Muhammad ? Le nom le plus populaire de l’État Juif ?
Il y a une explication simple à cela. Les Arabes représentent plus de 20% des citoyens. Les parents arabes aiment à donner à leurs fils le nom du prophète, qu’il soit béni. De plus, les citoyens arabes ont beaucoup plus d’enfants que les citoyens juifs. Si un garçon arabe sur deux est prénommé Muhammad, cela fait en principe 5%.
Les citoyens juifs ont un choix beaucoup plus large. Il y a des centaines de noms pour des garçons et la liste augmente continuellement, parce que les jeunes parents aiment à inventer de nouveaux noms juifs. Même si un dixième des parents juifs préfèrent le nom de Joseph, le prénom hébreu le plus populaire de la liste, cela ne fait que 4%.
Que faut-il faire ? Simple : vous omettez juste les noms arabes. Pas de Muhammad.
Quand cela s’est su, beaucoup d’Israéliens ont ri. Comment devient-on idiot ?
MAIS CE n’est pas une plaisanterie. Cela prouve que les citoyens arabes sont considérés comme n’ayant pas d’“appartenance” réelle. Soixante six ans après la fondation d’Israël, la place des Arabes dans « l’État Juif » demeure problématique, c’est le moins que l’on puisse dire.
Mardi dernier, en lisant Haaretz, j’ai constaté que toute une page – la page 4 – était consacrée à des informations sur les relations Juifs-Arabes.
Point 1 : Des dizaines de colons juifs ont envahi le quartier arabe de Silwan, près du Mont du Temple, en pleine nuit.
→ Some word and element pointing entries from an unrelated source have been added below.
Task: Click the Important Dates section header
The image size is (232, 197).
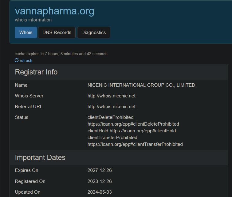Action: click(40, 157)
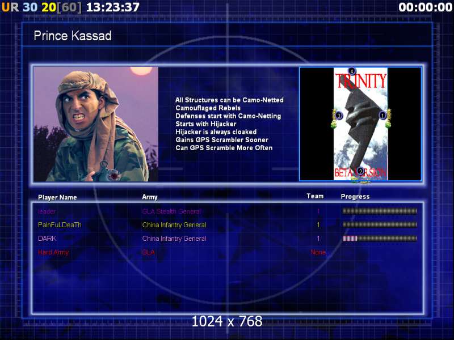Click the green supply icon below marker 3
This screenshot has height=340, width=454.
[334, 124]
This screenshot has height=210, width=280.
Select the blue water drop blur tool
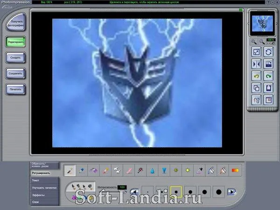152,170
Silwan, le Shiloah biblique, est un village arabe qui a été rattaché à Jérusalem lors de l’annexion de Jérusalem-Est par Israël après la Guerre des Six Jours. Cela fait maintenant des années qu’une association de colons du nom d’Elad tente de judaïser ce quartier en achetant secrètement des propriétés à des Arabes pauvres, faisant appel pour cela à des traîtres arabes comme hommes de paille. Maintenant l’association a décidé d’occuper les maisons, en arrivant comme des voleurs la nuit.
(Le président d’Elad est Élie Wiesel, l’écrivain de l’Holocauste et lauréat du Prix Nobel. Je suis fier de l’avoir détesté dès la première fois que je l’ai vu, et même d’avoir inventé pour lui un nouveau mot hébreu. Il se traduit en gros par “Holocaustiste”.)
Point 2 : Il a été révélé que l’organisme central de construction des colons, qui est généreusement subventionné par le gouvernement, accorde des dons considérables à un groupe appelé “Si Vous en avez la Volonté”, qui s’est fait une spécialité de faire la chasse aux enseignants ou conférenciers de gauche dans les universités et autres lieux.
Le groupe a constitué un système d’informateurs à la façon de la Stasi, et il prétend “promouvoir les valeurs sionistes en Israël” – en dénonçant les enseignants et les conférenciers qui exigent l’égalité pour les Arabes ou des choses de ce genre.
Point 3 : Le Professeur (émérite) Hillel Weiss, encore assistant à l’université Bar-Ilan, a lancé un appel sur Facebook pour un génocide des Palestiniens. “Puisqu’ils ne sont pas un peuple, cela ne constituerait pas un génocide,” affirmait-il, “mais simplement l’élimination de la racaille.” Il conseillait aux Palestiniens de quitter Eretz Israël (le territoire qui s’étend jusqu’au Jourdain) immédiatement, avant que ne se produise l’inévitable génocide.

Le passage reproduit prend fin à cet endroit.